Der 24. April 1982 war ein bedeutender Tag. Für Deutschland, weil die erst 17-jährige Schlagersängerin Nicole den Grand Prix Eurovision de la Chanson gewann, die Älteren dürften sich erinnern, öde Nummer, aber halt irgendwas mit Frieden plus weiße Gitarre. Und für mich, weil ich wegen eines Wochenendausflugs meiner Eltern zum ersten Mal bei meinen Großeltern übernachten durfte, die in einem viel kleineren, aber auch gemütlicheren, geheimnisvolleren Haus wohnten. Obwohl weite Teile meiner frühen Kindheit – ich war damals sechs – im Dunkeln liegen, erinnere ich mich präzise an diesen Samstagabend. Vor allem mein Großvater steht mir lebhaft vor Augen, im Fernsehsessel thronend, die dicke Hornbrille auf der Nase, in der einen Hand eine Zigarette, in der anderen einen Bierkrug mit Daumenheber und Klappdeckel, aus dem er alle paar Minuten einen kräftigen Schluck nahm. Ich erinnere mich sogar an das metallische Klappern, das ertönte, wenn er den Deckel zurück auf den Krug sinken ließ.

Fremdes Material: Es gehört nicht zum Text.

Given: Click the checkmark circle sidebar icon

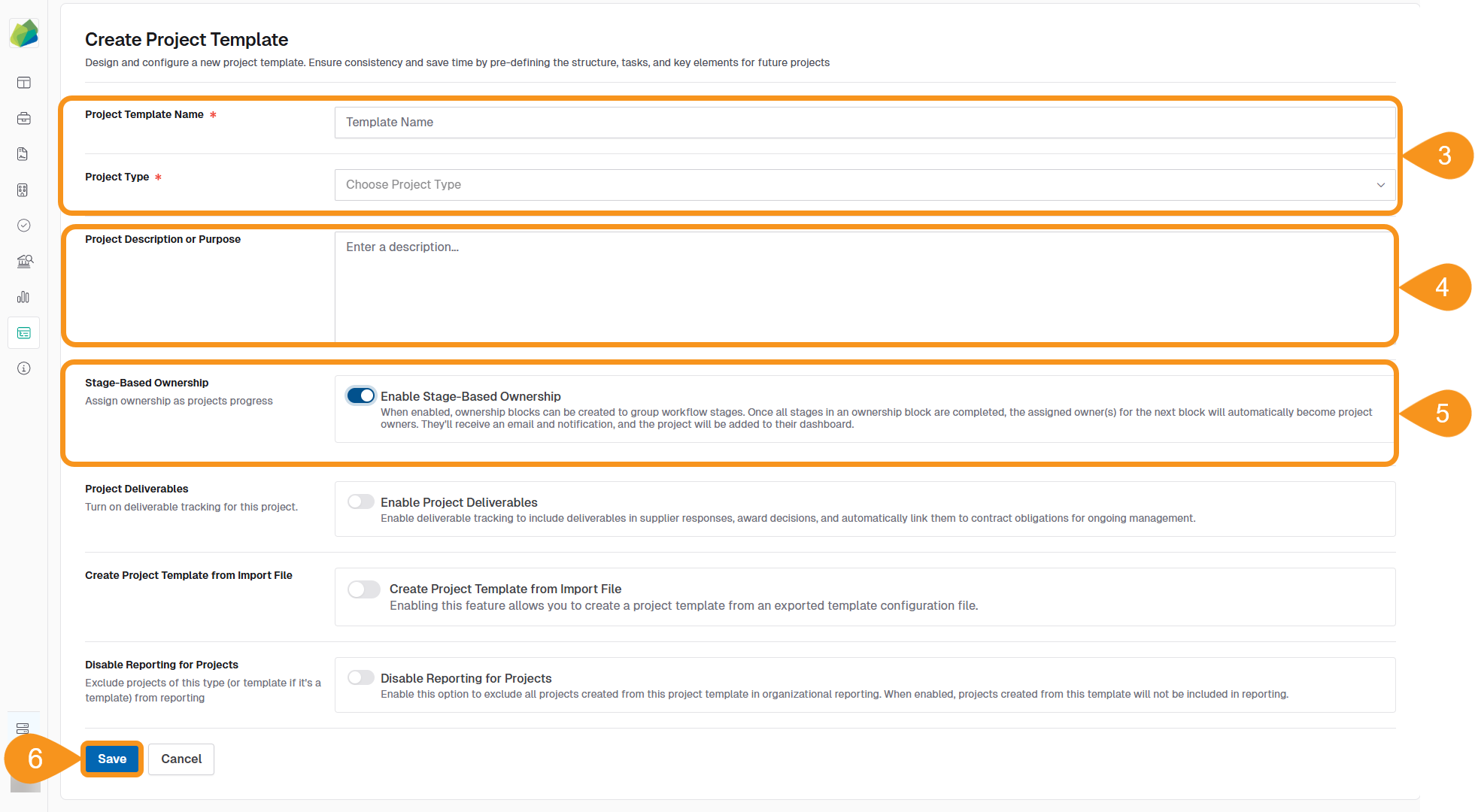Looking at the screenshot, I should pyautogui.click(x=24, y=226).
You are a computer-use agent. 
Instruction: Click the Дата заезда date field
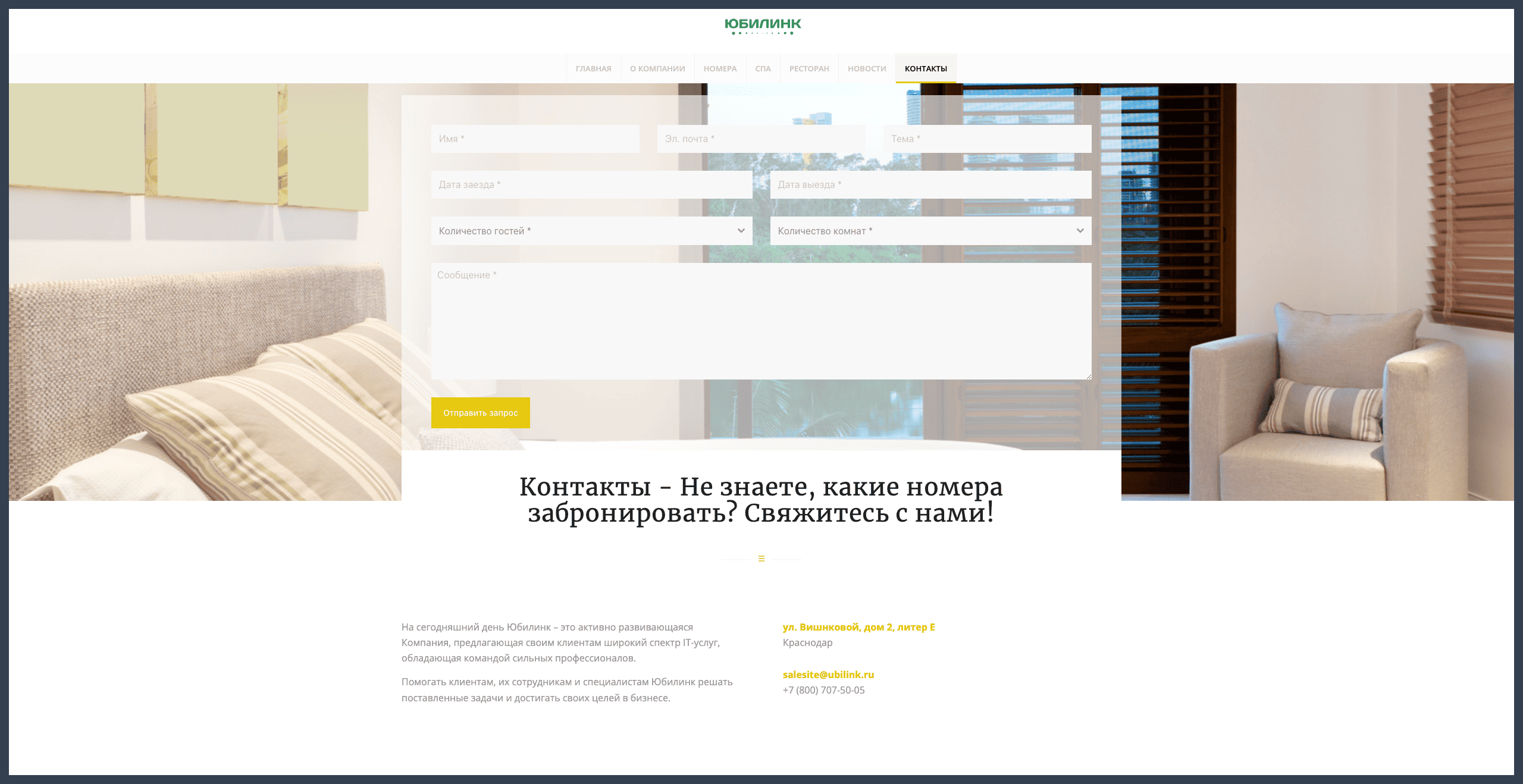591,185
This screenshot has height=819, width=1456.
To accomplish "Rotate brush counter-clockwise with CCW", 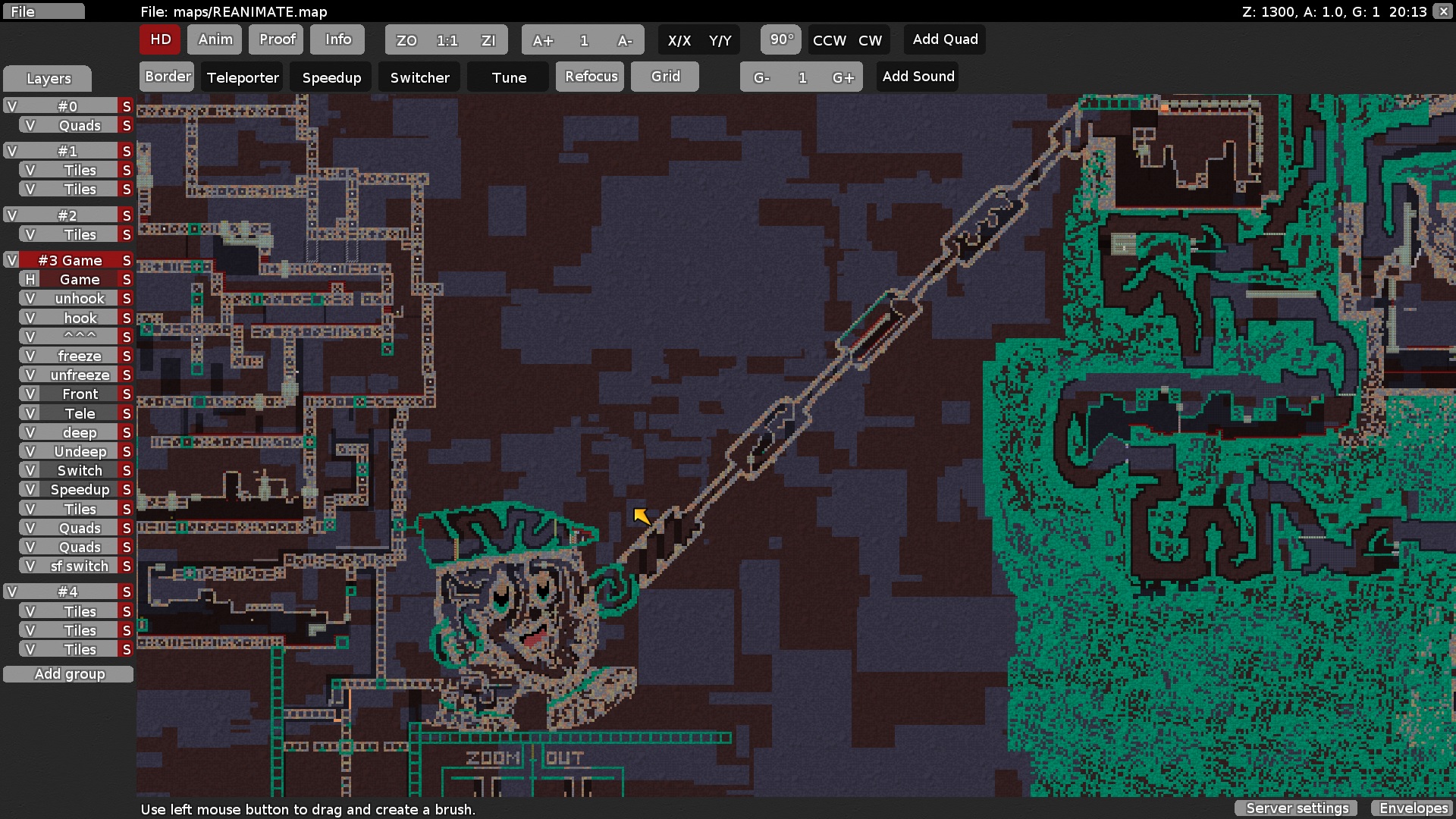I will point(829,40).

Dieser Bierkrug war nicht irgendein, sondern sein Bierkrug, einen zweiten gab es nicht, Gläser schienen nicht infrage zu kommen. Jahrzehntelang trank er Abend für Abend sein Feierabendbier aus genau diesem Krug. Für mich ist der Krug ein Symbol der Gemütlichkeit und des Angekommenseins: Ein Mann, der 1920 geboren wurde, alte Sprachen liebte und zeitlebens einen schmalen Kamm in der Hosentasche trug, um seine (und meine) drahtigen Locken zu bändigen, weiß, wo er hingehört, wo er den Rest seines Lebens verbringen und am Ende auch begraben werden will. Selbstverständlich hat er nicht viel von der Welt gesehen, Italien, ein paar Seen in Oberbayern und Österreich, und natürlich Russland, wo sie ihm in den Oberschenkel geschossen haben.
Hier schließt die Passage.